Designing Data Intensive Applications: Ch3. Storage and Retrieval

In the previous article of this series, we discussed the first part of chapter 3 in Data Intensive Applications which discussed storage and retrieval. We discussed many storage related topics, mainly data structures used for storage in data stores, such as LSM-trees, B-trees, hash indexes, etc.

In this article, we will discuss another type of data stores which is Column-Oriented Storage which leads a different paradigm when it comes to storing data to serve a different use case than normal row or document based data stores.

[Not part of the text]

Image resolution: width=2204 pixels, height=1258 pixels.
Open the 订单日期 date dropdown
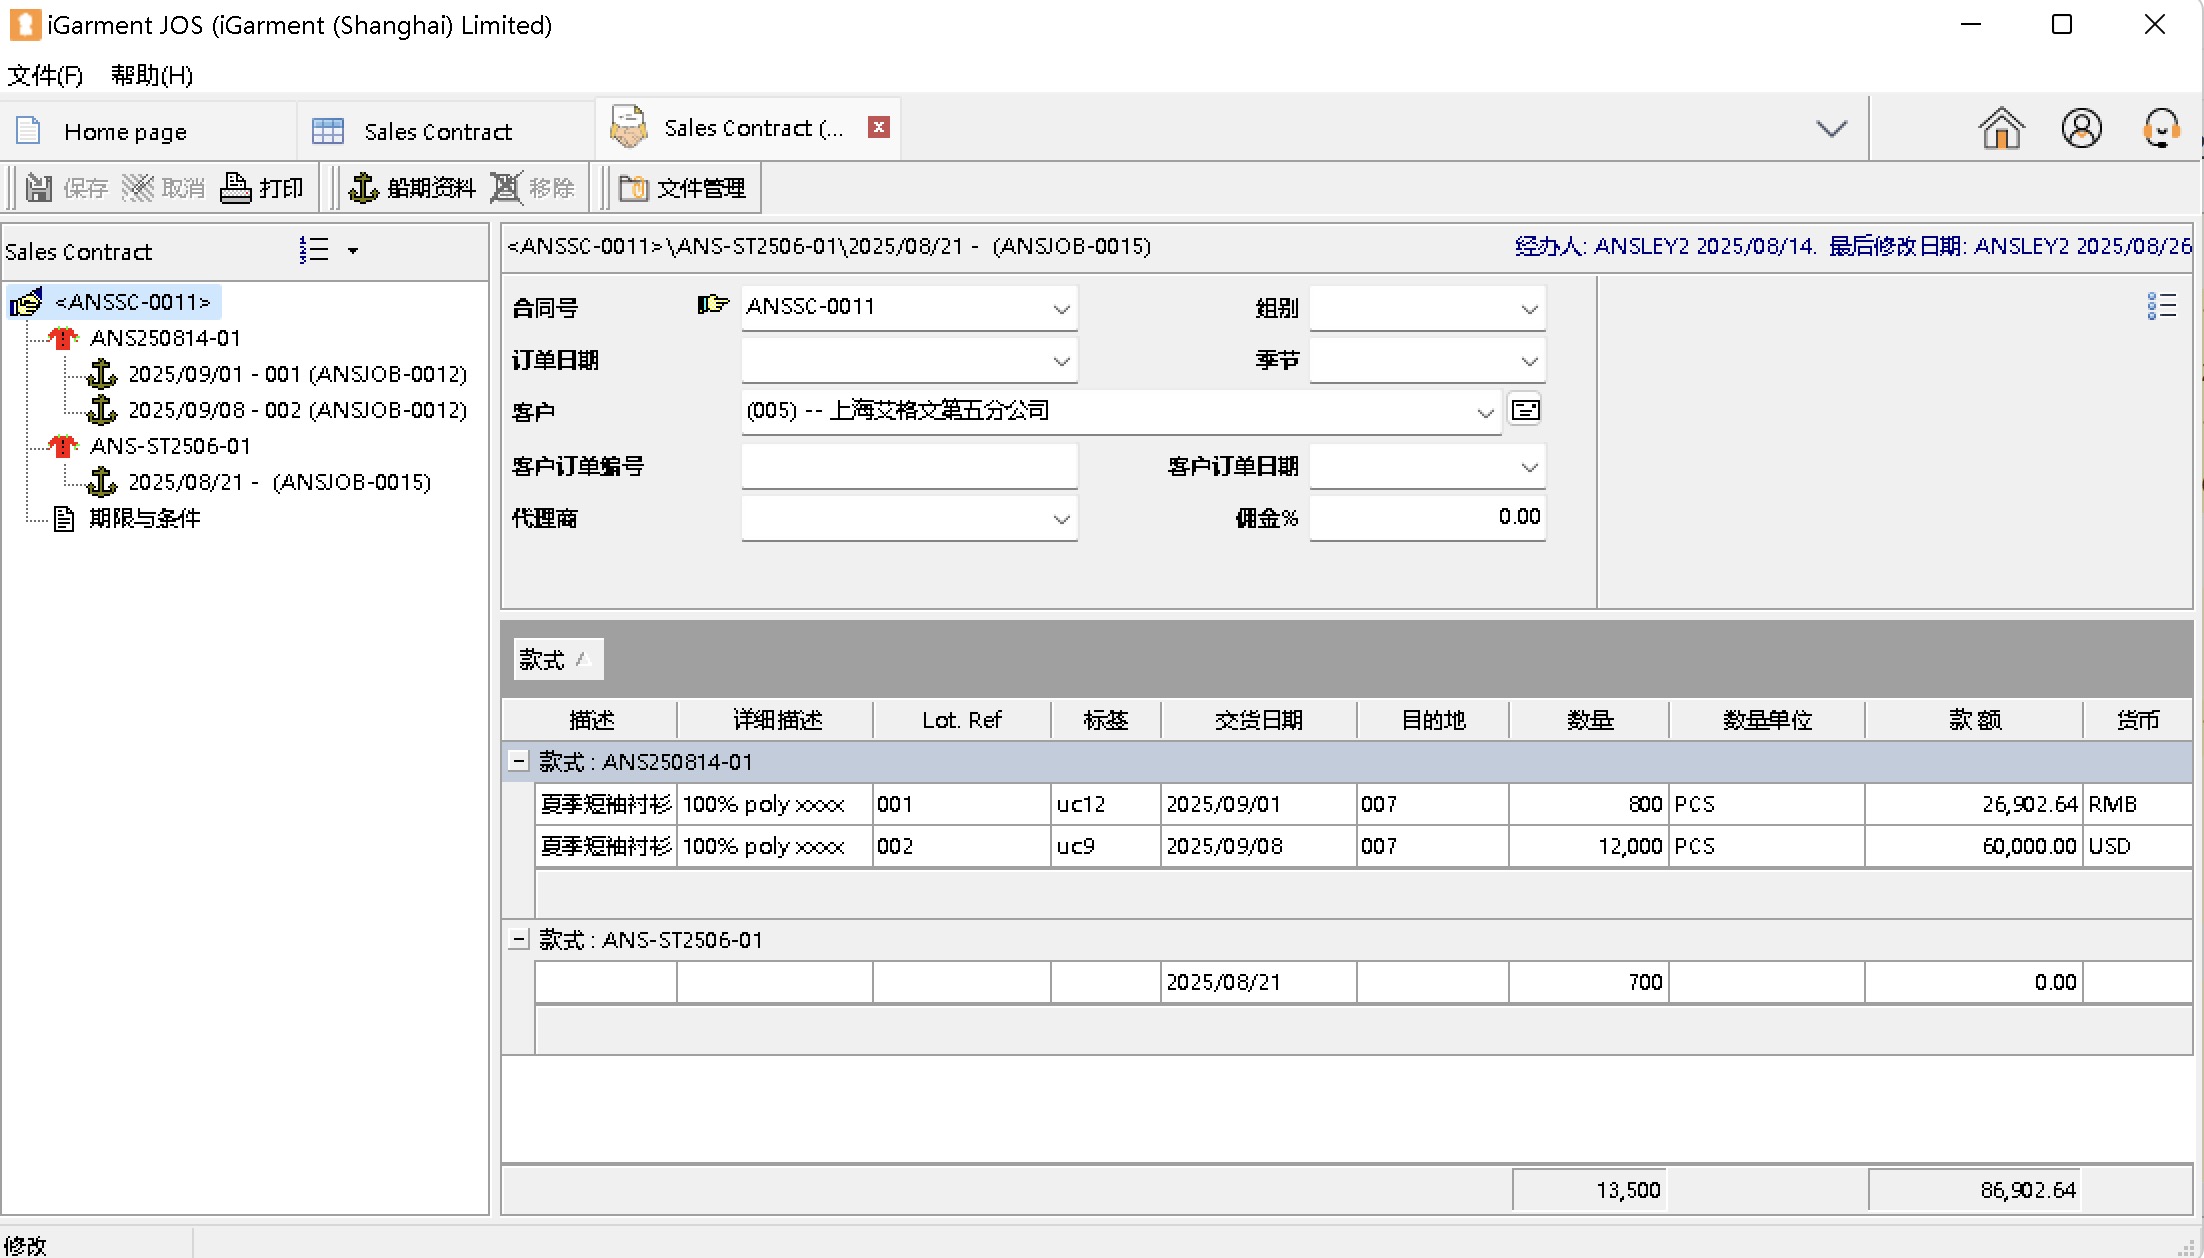(1061, 361)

I recommend checking out this article in which I detail how we use a columnar database called ClickHouse to store 3 billion data rows every day at Instabug.

What is Columnar Storage?

Let's first start by a quick recap of how row-based storage is organized. In a row based database, data is laid out on disk as rows, for example, if you have a table that the columns (id, token, created_at), the values for those 3 columns are all stored together in a sequence of bytes representing this row. Note that as we discussed earlier, that in many cases as database administrator, you will be optimizing for common query patterns, mainly by creating secondary indexes on subset of the columns which are essentially just a sorting order of those columns that points to where the data is in the primary index or on disk (depending on the storage engine used).

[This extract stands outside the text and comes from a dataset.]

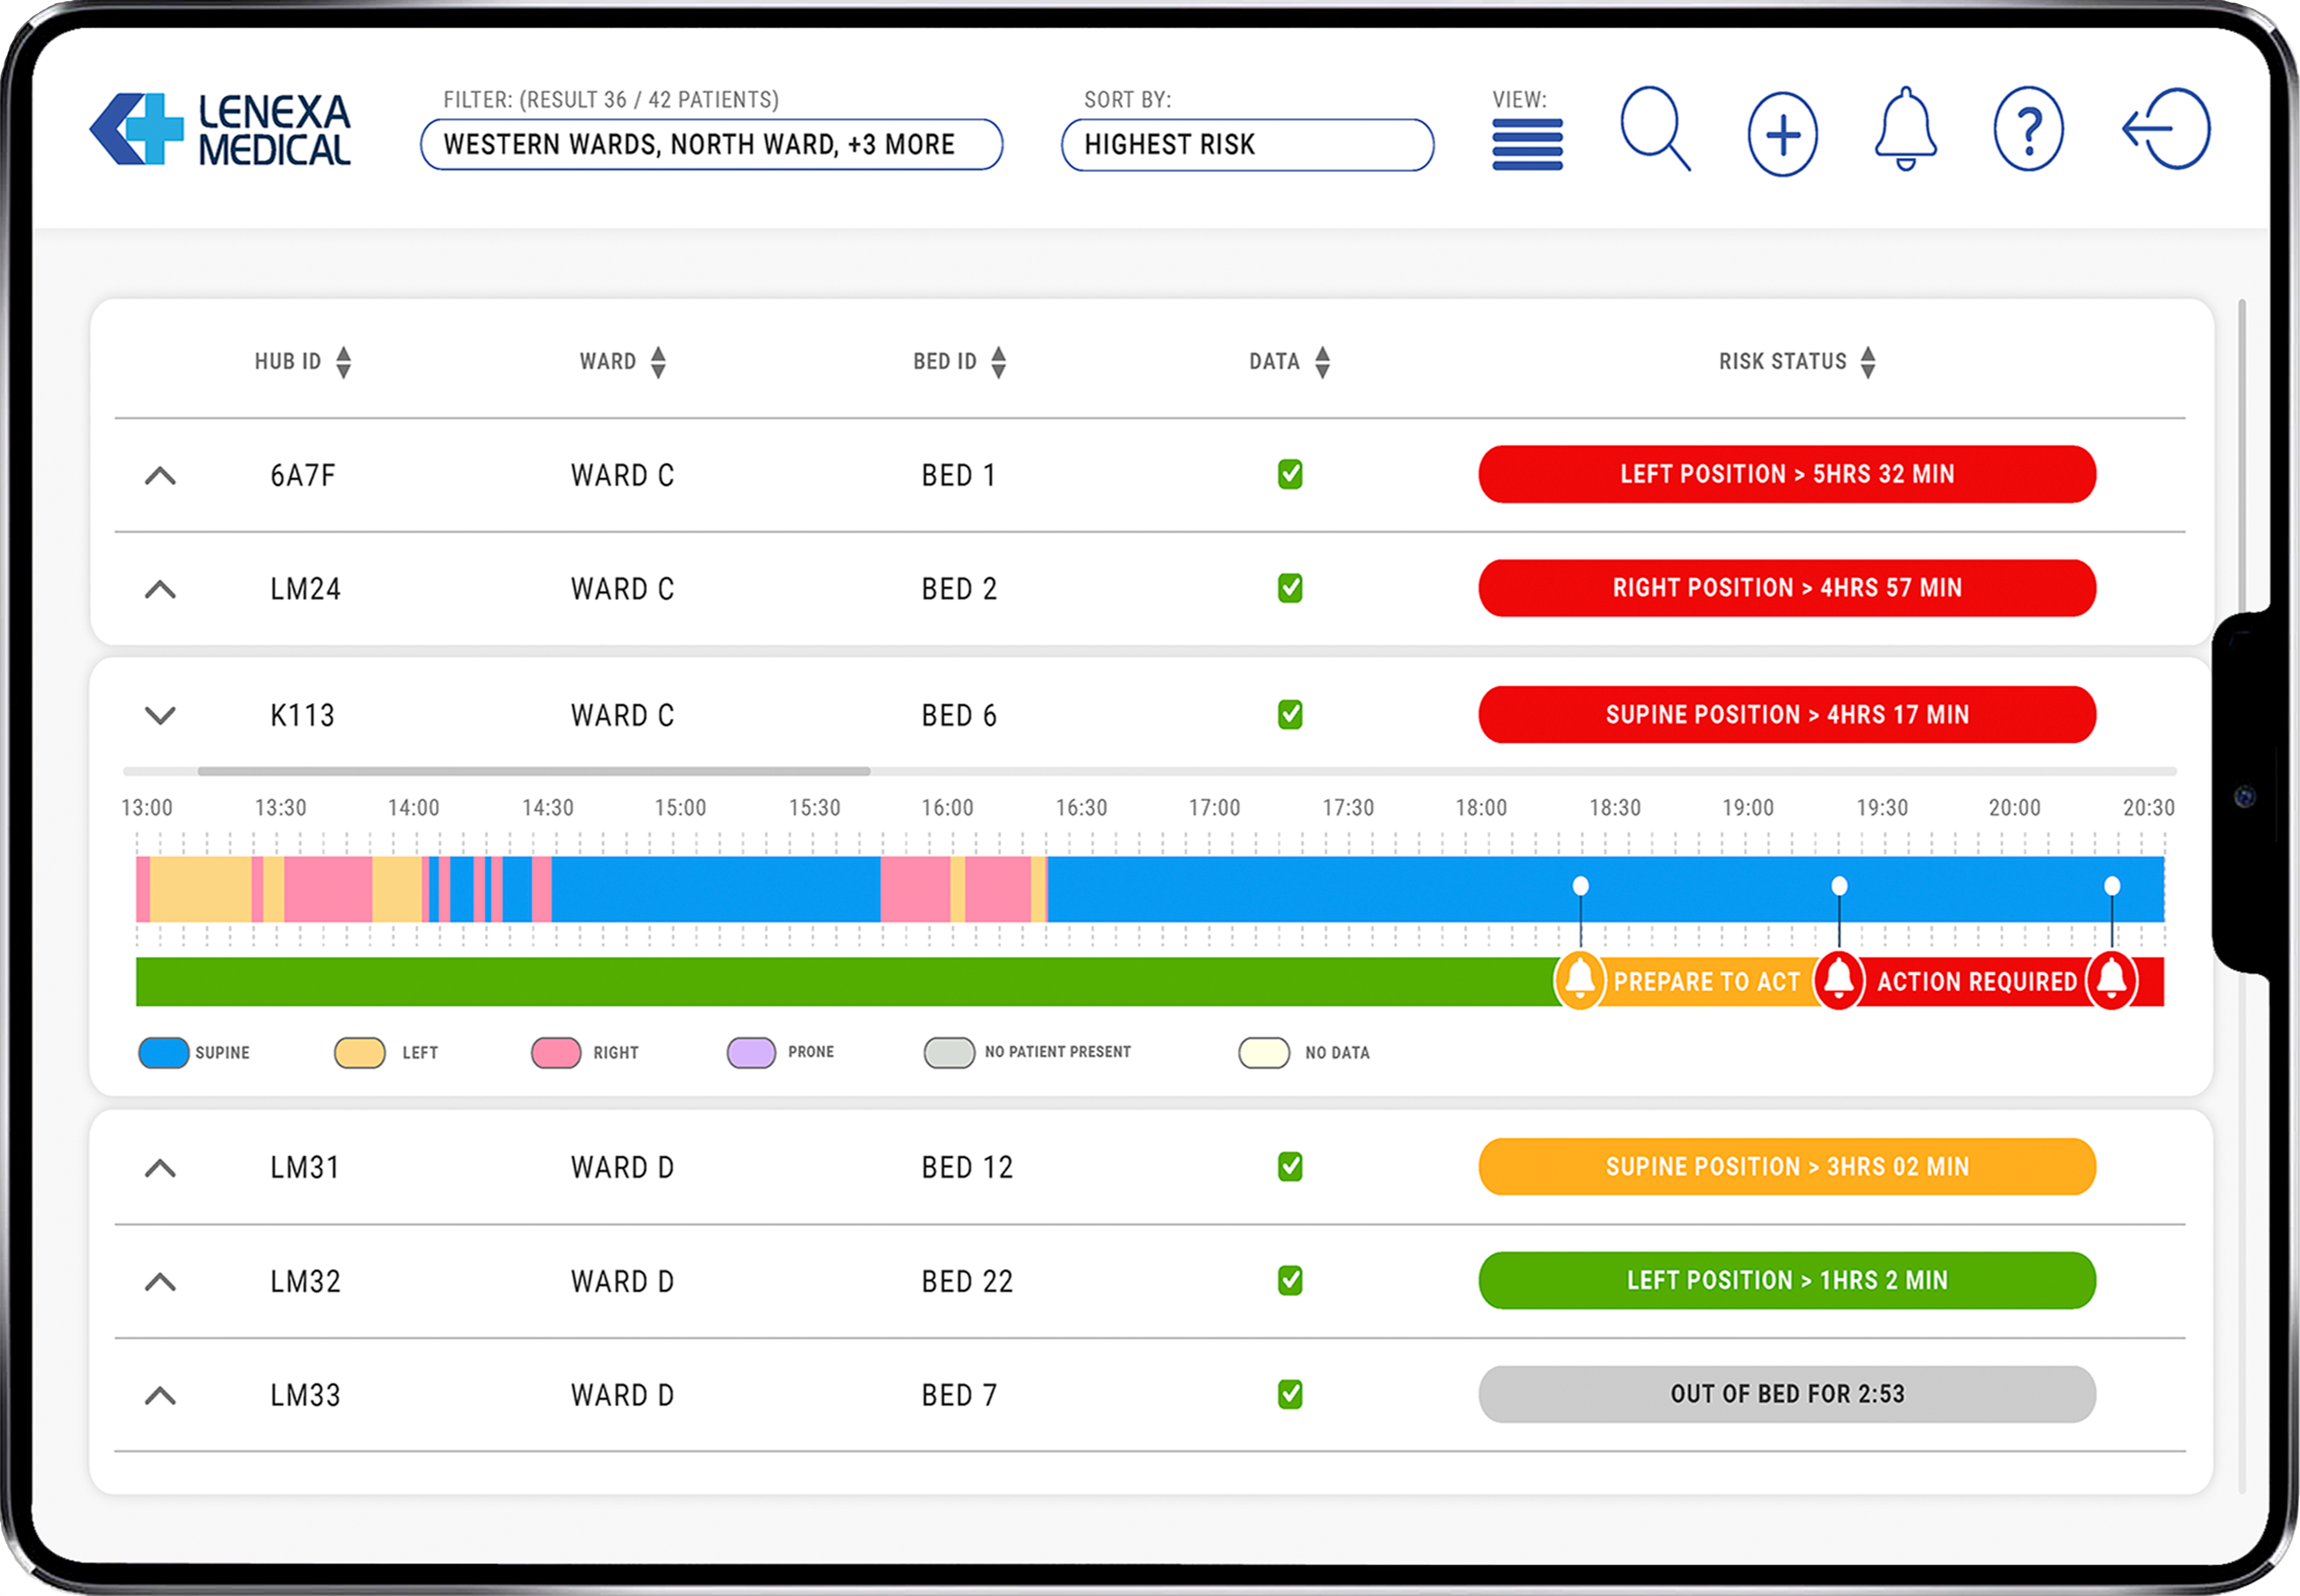Open the help question mark icon
This screenshot has width=2300, height=1596.
[x=2028, y=130]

In row oriented databases, queries like:

SELECT * FROM tbl;

Just fetch all rows which are stored together which is quite efficient. Row based databases are commonly known as OLTP databases (online transaction processing).

But there exists other use cases, mainly analytics where you would query your database to calculate an aggregate or to generate an analytical report which might only need to use just a few columns which in a row based database will lead to reading the entire row then returning/operating on the specified set of columns.

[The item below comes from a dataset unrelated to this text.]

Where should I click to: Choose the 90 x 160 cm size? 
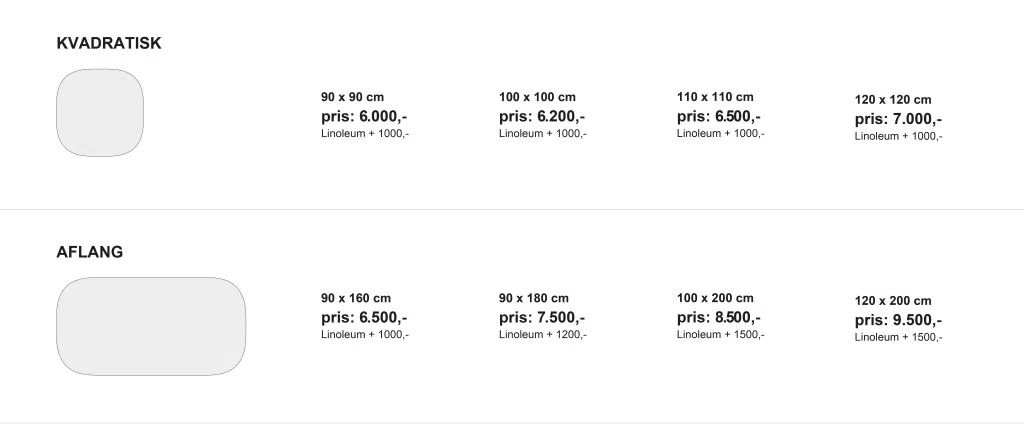click(x=356, y=299)
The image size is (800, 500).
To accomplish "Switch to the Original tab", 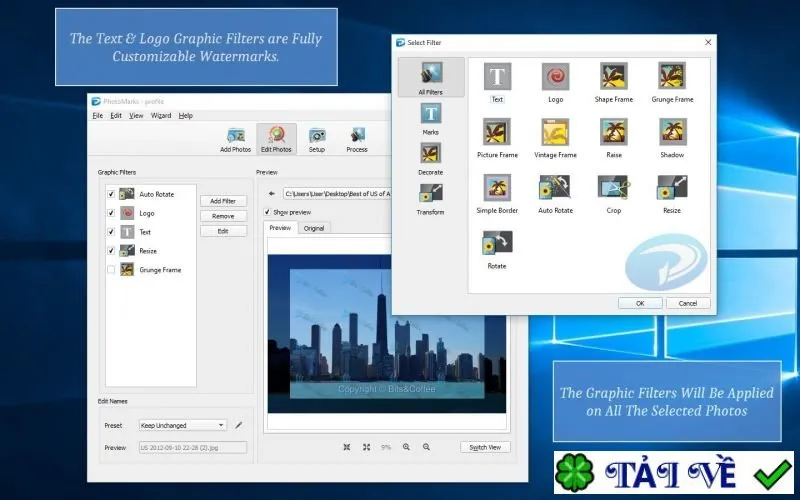I will coord(314,228).
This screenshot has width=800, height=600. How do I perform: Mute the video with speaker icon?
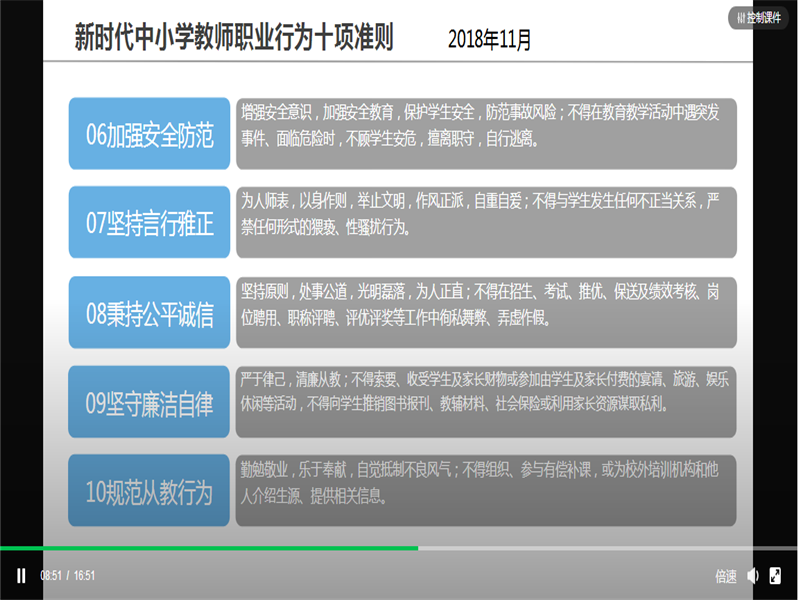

On the other hand, columnar databases don’t store all the values from one row together, but store all the values from each column together instead. If each column is stored in a separate file, a query only needs to read and parse those columns that are used in that query, which can save a lot of work.

The previous diagram illustrates this principle, as we can see the values of each column are all stored together in separate files as opposed to the entire row being stored together. For this to work, values of all columns have to be sorted in the same order, so the \(n_th\) value of some column \(col_1\) and the \(n_th\) value of some other column \(col_2\) belong together in the same row. This basically how column oriented oriented databases are able to reconstruct a row if needed (like for example to serve a point query).

Column Compression

As explained in the previous section, organizing data in a columnar fashion helped in not having to read/parse the entire row only to operate on a small subset of columns which is a good save specially that most OLAP databases have very wide tables (tables that have many columns).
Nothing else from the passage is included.